>> Begin Page extract

5.3 Mechanics of Conversion.  At the date fixed for the conversion of this Debenture, the Issuer shall deliver to the Holder a certificate representing the number of securities obtained by dividing the sum of the outstanding Principal and accrued and unpaid Interest being converted by the Conversion Price (rounded down to the nearest whole number of securities) as well as such other documentation as the Holder may reasonably require to attest that the securities are duly and properly issued and no amount of Principal or accrued and unpaid Interest remains outstanding and owing to the Holder hereunder. The Holder shall deliver the originally executed Debenture to the Issuer for cancellation.
5.4 Conversion Date. The conversion of this Debenture is deemed to occur on the proposed conversion date set out in the Conversion Notice. At such time, the Holder will be treated as having become the holder of record of the securities issuable upon the conversion at that time.  Notwithstanding the foregoing or the surrender of this Debenture, if the Issuer fails to issue the aforesaid securities to the Holder within fifteen (15) days of the dated fixed for conversion, the Holder retains all rights contained in this Debenture until such shares are issued.

>> End Page extract
>> Begin Provided records

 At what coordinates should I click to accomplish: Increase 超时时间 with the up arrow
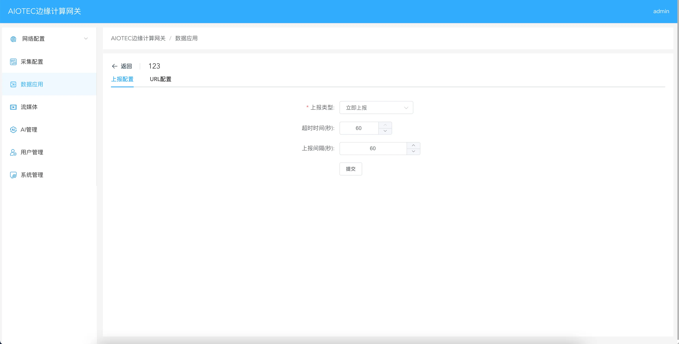click(385, 125)
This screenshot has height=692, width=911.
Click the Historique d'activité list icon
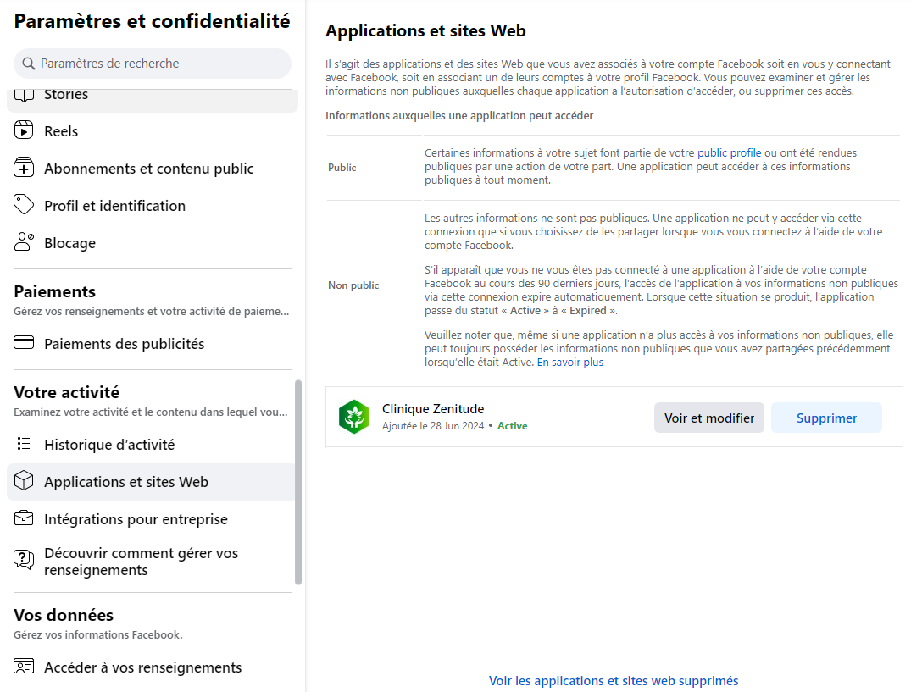click(24, 445)

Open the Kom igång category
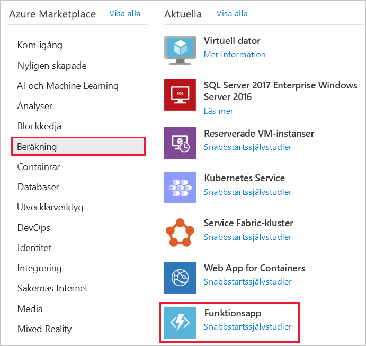[40, 46]
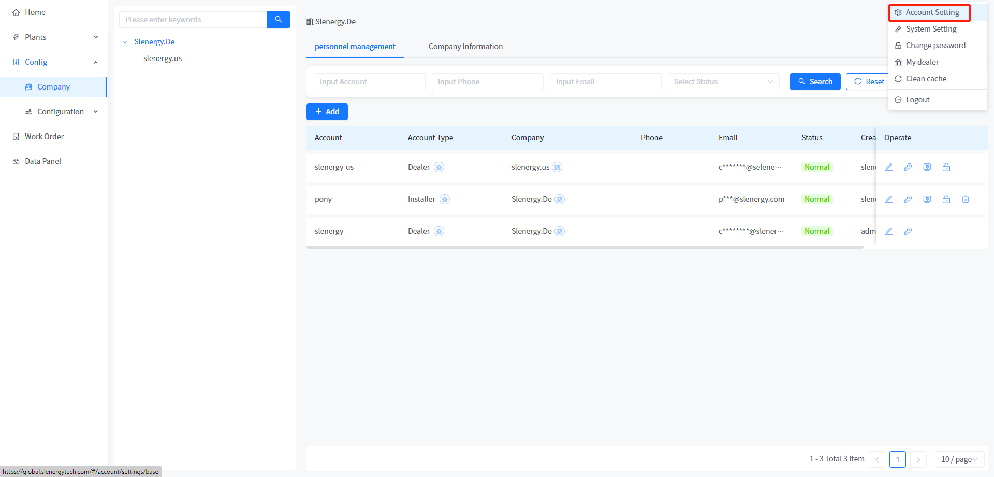Image resolution: width=994 pixels, height=477 pixels.
Task: Click the badge icon beside Installer type
Action: click(445, 199)
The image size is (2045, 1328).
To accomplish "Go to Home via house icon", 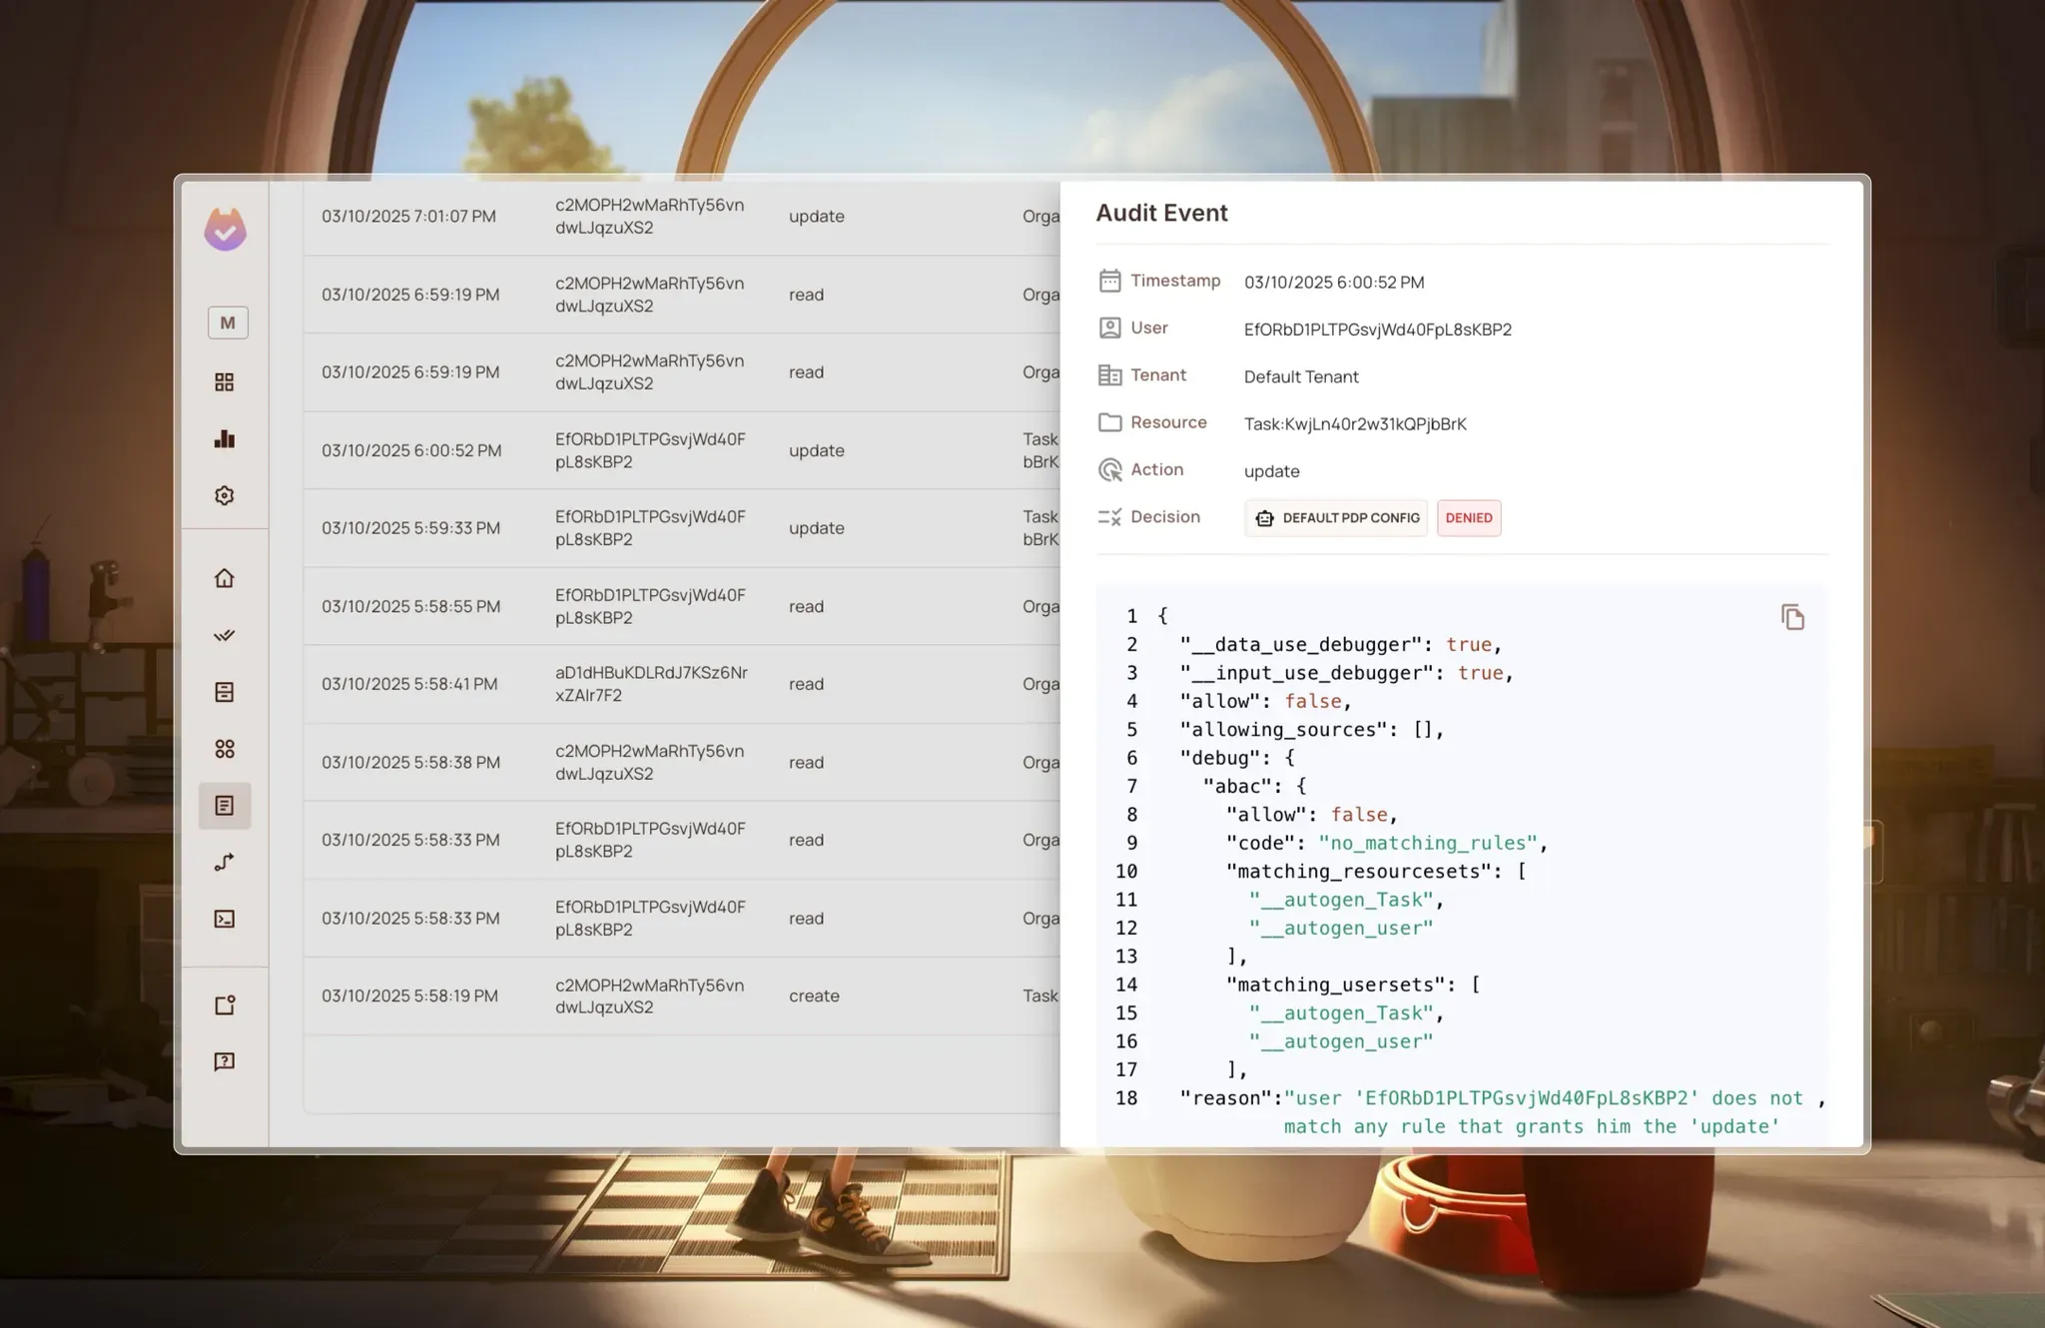I will tap(225, 578).
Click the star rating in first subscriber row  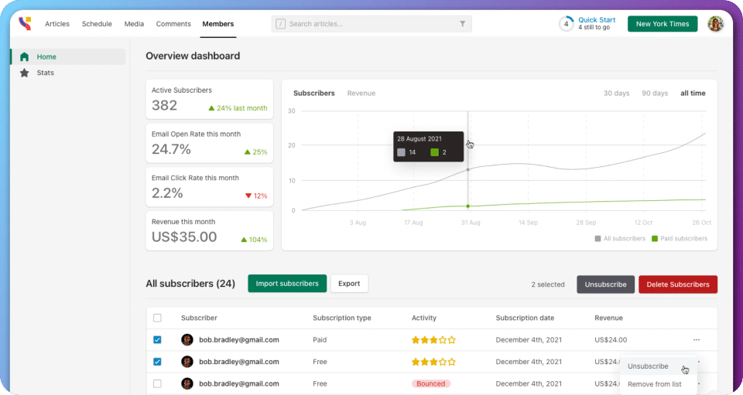click(433, 339)
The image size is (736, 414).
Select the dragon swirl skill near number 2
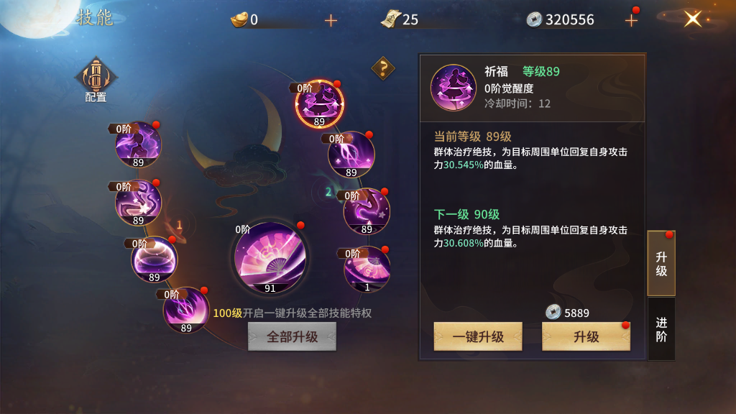(x=367, y=211)
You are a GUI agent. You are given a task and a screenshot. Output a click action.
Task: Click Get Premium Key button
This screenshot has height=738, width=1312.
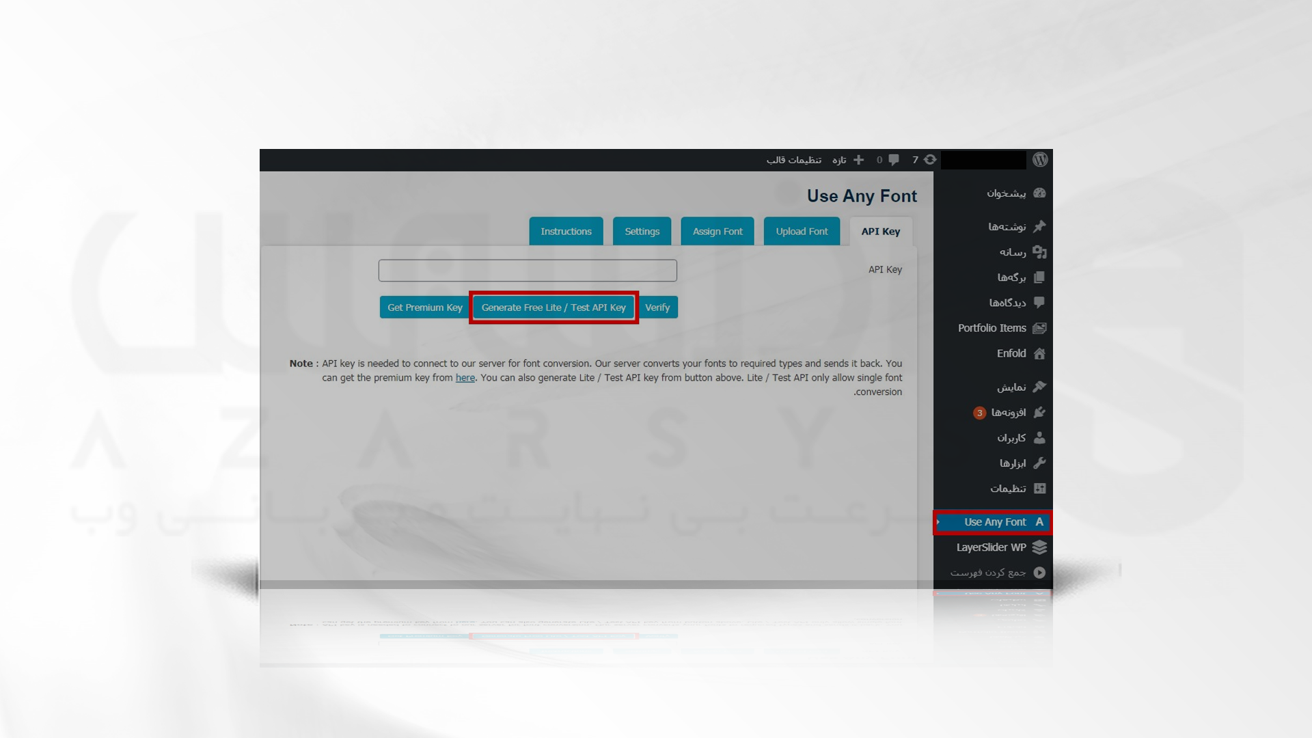point(424,308)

>> End Provided records

:: Tasks to perform ::
(a) In the debenture conversion clause, what must the Holder deliver to the Issuer for cancellation?
(b) Reproduce the passage of the debenture conversion clause from "5.3 Mechanics of" to "Issuer for cancellation.".

:: Responses by task ::
(a) The originally executed Debenture.

(b)
5.3 Mechanics of Conversion.  At the date fixed for the conversion of this Debenture, the Issuer shall deliver to the Holder a certificate representing the number of securities obtained by dividing the sum of the outstanding Principal and accrued and unpaid Interest being converted by the Conversion Price (rounded down to the nearest whole number of securities) as well as such other documentation as the Holder may reasonably require to attest that the securities are duly and properly issued and no amount of Principal or accrued and unpaid Interest remains outstanding and owing to the Holder hereunder. The Holder shall deliver the originally executed Debenture to the Issuer for cancellation.